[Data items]
----
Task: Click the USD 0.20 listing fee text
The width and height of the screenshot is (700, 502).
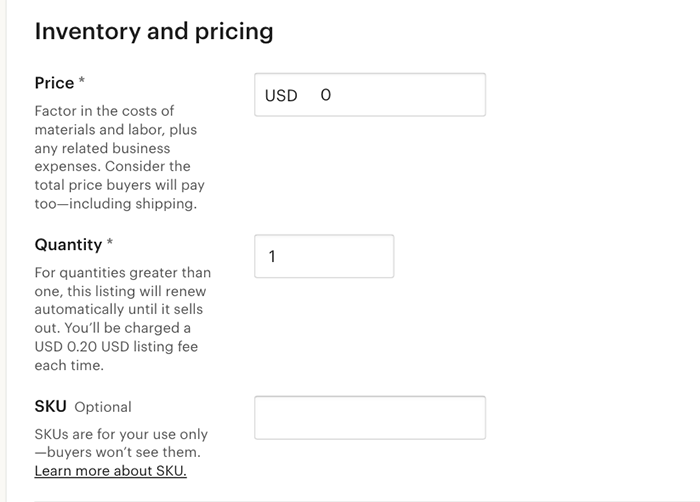Action: 116,347
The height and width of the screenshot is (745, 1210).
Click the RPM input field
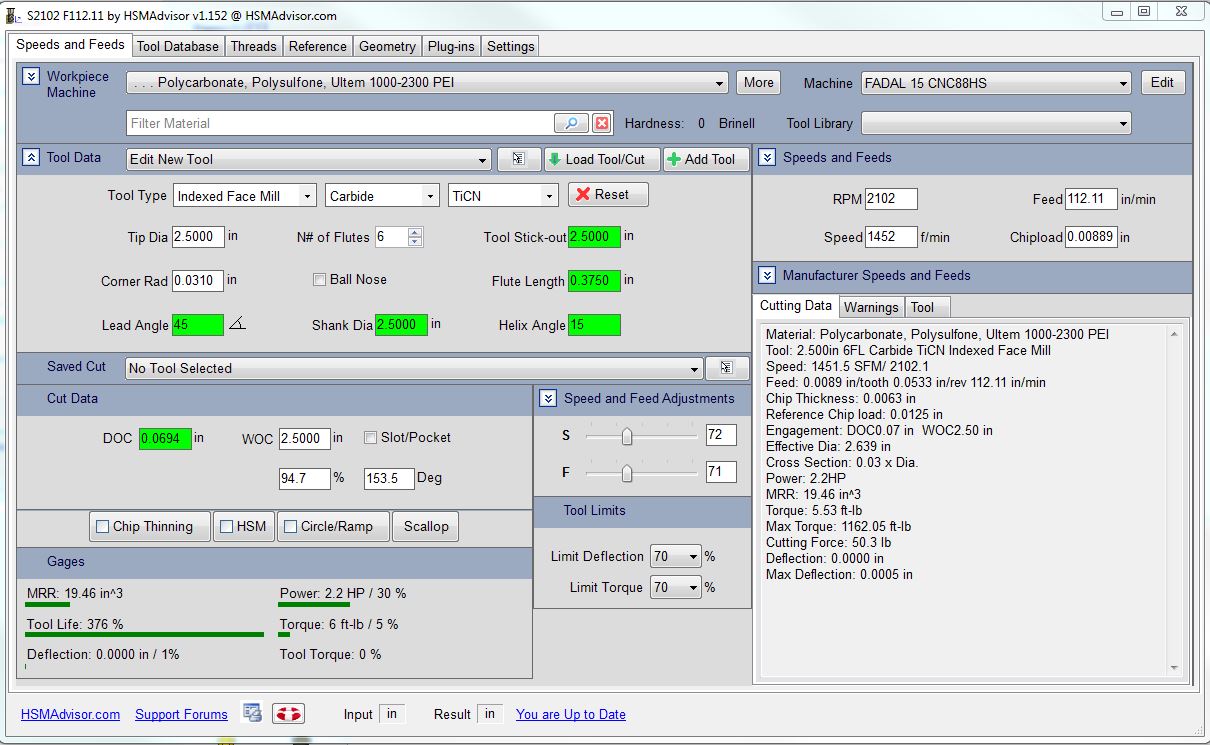click(x=890, y=199)
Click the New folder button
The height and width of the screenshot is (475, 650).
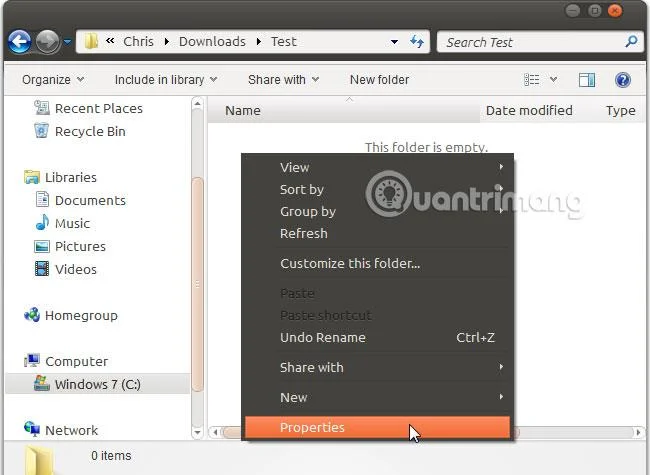(x=379, y=80)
----
◆ **Work item**:
Wherever a picture appears in the data, please drop it and retype the rest exactly.

◆ **Written response**:
Task: Click the USD 0.20 listing fee text
The width and height of the screenshot is (700, 502).
Action: 116,347
The height and width of the screenshot is (745, 1210).
Click the RPM input field
click(x=890, y=199)
Click the New folder button
The height and width of the screenshot is (475, 650).
(x=379, y=80)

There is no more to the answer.